How to evaluate sources

There are five important pieces of information you can use to evaluate a source you find via web search or cited in another source, to decide the priority of study and the depth of study. The two most informative are:

Other key points are

Note that I emphasized informative. That's not the same thing as important. The importance of the factors varies case-by-base. If you didn't read the abstract, it can't be important!

Priority of study

There are two decisions to make: what to study next, and how much to study each resource. These decisions are made in very different contexts! To make a good decision about what to study next, you need to evaluate each of the list of resources you have.

There are many sources. Frequently Google Scholar will tell you there are millions of academic sources that fit your keywords. And of course there are likely millions more non-academic sources that may shed light on your research, from newspaper articles on social implications or business launches to commercial "white papers" and case studies. You need to decide what to look at first.

You can try to improve your keywords, but even so you're likely to get hundreds. If you make them too specific, you will get many fewer but you will likely miss many important ones. So you will need to make decisions. Also, you don't know exactly what Scholar's algorithm is. It often makes good decisions about what to offer first, but usually most of the top results aren't very good.

In a Scholar search, the first thing to look at is the quoted text (not the title!). If your keywords in that text don't "fit together" as you expect, or the content of the text doesn't make sense for your research, you can throw that one away. (Maybe look at the title, first.) If the content seems to be useful, then look at the title. If that seems related to your project, it's high priority. If not, it's low priority. If you know any of the authors, that increases priority. Record both high and low priority items in your resource list.

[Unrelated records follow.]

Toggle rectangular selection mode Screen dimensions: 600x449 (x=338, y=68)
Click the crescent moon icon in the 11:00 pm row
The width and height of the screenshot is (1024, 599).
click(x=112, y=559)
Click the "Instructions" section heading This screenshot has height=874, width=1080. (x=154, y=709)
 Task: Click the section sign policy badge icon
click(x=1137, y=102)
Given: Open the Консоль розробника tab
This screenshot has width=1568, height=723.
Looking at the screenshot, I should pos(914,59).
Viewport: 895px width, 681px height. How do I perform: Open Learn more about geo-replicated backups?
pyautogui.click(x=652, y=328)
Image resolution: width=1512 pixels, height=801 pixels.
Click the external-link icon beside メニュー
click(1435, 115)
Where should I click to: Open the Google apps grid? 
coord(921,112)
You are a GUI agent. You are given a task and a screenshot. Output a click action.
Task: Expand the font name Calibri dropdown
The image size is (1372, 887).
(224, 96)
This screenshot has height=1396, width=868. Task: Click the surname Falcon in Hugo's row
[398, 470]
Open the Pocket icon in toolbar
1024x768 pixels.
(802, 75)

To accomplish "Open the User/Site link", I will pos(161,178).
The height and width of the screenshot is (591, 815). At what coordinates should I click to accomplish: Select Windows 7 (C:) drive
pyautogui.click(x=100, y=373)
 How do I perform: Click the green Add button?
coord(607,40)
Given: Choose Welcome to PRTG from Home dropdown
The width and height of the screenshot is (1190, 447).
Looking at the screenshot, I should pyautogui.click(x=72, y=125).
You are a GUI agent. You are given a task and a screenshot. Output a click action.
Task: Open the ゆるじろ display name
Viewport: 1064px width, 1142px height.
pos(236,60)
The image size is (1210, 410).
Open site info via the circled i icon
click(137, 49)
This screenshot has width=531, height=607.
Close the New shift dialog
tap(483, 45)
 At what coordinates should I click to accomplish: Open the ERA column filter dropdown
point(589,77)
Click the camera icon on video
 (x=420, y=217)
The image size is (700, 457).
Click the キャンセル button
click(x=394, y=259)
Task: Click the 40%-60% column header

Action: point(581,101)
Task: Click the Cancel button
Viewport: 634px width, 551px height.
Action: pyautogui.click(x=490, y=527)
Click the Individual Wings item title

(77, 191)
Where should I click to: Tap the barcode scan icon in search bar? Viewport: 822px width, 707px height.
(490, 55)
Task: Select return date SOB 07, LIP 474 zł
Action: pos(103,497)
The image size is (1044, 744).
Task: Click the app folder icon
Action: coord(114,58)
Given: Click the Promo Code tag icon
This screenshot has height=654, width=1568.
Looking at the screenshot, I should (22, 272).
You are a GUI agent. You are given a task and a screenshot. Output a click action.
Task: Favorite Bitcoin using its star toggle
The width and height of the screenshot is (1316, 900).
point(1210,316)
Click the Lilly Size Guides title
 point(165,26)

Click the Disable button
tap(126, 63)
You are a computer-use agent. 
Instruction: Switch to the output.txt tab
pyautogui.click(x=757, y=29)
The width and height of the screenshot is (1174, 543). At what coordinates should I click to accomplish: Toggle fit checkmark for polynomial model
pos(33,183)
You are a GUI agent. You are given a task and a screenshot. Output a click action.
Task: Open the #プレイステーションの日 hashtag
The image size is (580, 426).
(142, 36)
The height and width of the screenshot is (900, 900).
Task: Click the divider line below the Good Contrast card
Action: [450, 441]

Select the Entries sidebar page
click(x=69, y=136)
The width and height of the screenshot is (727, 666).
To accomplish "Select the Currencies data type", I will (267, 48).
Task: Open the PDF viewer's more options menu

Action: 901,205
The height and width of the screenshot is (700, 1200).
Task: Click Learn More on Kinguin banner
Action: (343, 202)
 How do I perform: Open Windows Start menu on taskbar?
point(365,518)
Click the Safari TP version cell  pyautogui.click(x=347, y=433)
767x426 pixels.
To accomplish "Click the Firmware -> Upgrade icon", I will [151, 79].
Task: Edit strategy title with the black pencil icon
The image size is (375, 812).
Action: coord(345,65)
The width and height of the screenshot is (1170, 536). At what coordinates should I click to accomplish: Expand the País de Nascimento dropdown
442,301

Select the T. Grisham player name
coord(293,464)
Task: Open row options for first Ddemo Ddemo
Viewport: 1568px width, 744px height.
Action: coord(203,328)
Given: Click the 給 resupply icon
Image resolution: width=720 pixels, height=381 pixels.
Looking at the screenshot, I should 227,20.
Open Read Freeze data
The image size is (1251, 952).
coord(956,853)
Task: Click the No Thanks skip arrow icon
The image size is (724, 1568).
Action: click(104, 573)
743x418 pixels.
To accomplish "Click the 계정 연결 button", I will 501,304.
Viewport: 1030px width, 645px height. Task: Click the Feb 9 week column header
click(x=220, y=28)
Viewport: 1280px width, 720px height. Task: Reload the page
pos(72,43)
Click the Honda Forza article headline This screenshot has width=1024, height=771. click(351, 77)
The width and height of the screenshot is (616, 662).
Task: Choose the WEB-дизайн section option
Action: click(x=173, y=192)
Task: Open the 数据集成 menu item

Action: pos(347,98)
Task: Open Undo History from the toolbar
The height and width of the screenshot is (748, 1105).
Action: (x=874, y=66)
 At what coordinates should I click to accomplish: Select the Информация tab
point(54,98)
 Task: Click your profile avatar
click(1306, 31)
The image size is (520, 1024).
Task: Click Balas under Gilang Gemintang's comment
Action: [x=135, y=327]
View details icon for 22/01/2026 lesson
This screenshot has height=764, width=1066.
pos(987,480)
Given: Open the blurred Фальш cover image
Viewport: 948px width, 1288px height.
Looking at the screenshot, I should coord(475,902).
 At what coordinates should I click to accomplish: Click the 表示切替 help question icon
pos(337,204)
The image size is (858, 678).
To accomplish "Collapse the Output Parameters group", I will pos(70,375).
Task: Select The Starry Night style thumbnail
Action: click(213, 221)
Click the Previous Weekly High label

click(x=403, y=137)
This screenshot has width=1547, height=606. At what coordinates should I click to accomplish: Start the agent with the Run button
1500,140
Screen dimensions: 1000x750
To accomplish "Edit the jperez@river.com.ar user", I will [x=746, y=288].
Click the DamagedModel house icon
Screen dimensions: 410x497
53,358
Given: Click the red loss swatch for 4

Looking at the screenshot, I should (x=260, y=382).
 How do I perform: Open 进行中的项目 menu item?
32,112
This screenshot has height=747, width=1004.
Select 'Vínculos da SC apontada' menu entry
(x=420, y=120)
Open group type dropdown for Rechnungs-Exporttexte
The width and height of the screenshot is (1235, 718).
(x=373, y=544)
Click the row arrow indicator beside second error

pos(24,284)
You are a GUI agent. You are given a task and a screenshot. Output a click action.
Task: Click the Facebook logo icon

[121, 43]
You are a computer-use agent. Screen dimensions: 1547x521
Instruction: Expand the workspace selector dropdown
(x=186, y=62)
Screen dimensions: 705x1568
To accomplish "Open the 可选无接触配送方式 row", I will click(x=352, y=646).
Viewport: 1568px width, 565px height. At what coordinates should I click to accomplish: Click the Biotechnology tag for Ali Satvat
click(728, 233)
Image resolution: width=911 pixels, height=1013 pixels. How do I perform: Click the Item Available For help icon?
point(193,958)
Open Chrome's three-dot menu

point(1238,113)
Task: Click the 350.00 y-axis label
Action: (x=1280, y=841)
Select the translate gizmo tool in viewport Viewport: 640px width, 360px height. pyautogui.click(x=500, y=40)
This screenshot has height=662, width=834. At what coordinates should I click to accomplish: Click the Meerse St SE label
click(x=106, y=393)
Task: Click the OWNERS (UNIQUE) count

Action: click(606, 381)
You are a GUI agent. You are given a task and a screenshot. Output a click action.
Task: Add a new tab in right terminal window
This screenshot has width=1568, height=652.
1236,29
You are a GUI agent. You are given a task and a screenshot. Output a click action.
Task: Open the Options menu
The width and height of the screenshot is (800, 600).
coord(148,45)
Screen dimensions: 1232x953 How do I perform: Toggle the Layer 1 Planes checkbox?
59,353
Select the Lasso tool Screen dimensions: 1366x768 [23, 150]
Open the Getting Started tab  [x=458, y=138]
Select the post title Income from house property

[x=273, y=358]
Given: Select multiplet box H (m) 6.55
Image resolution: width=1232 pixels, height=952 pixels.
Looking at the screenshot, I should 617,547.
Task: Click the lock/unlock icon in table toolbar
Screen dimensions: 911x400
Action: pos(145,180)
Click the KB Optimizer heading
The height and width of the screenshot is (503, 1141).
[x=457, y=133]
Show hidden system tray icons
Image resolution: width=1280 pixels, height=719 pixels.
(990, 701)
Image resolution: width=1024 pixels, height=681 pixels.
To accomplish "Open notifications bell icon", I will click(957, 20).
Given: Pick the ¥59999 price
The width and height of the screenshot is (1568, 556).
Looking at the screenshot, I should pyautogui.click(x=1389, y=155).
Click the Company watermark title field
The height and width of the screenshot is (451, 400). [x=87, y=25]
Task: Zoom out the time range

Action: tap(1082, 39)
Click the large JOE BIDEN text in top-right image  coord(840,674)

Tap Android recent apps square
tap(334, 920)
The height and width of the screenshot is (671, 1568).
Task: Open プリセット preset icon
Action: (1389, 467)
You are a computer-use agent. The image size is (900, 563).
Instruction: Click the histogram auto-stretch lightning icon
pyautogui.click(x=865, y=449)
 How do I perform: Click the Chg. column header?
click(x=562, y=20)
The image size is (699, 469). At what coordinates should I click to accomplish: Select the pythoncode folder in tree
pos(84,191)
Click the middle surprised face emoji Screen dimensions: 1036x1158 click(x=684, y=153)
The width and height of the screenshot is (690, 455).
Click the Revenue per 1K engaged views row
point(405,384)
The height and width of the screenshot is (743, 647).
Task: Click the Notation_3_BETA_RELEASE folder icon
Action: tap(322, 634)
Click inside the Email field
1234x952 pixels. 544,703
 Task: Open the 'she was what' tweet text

Of course you can't possibly check hundreds, let alone millions, of results in a reasonable amount of time. So you will just have to trust the search algorithm to bring up better results first. Once you've got "enough" high priority resources, stop, and start accessing them. Ten is a good estimate of "enough" to get started, but sometimes you go through a hundred or more Scholar results and find only a few "high priority" sources. You may continue a bit, but if less than 1 in 10 of the results seems interesting, it's probably time to take another approach.

There are three ways to renew your search. The first is to change your keywords and search Google Scholar again, or try a different search engine (regular Google, Bing, Yahoo!, DuckDuckGo). The second is to take the sources you have, and "mine" their bibliographies for new sources. A bibliography which is very poor in good sources is a strong indicator that the paper itself is unreliable. (I wrote "good" rather than "new" because as you become familiar with your field of research you will encounter the same resources repeatedly as citations in the better sources.) A source that is cited repeatedly in different papers is usually an important source, of course. (The exception is when the citing papers are all by the same author. This may or may not count as multiple cites depending on how different the citing papers are from each other.) The third is to use a citation index. A citation index is a reference work where you can look up a particular source, and find a list of newer sources that cite it. This also works with Google Scholar and other search engines by putting in the title in quotes.

Depth of study

You also need to decide how much effort to put into each source. To some extent you decide this as you go along in a particular source, but even reading and understanding an abstract can take many minutes if you are not familiar with the topic of the source. So how do you decide to read the abstract, or having read the abstract, to read some of an article?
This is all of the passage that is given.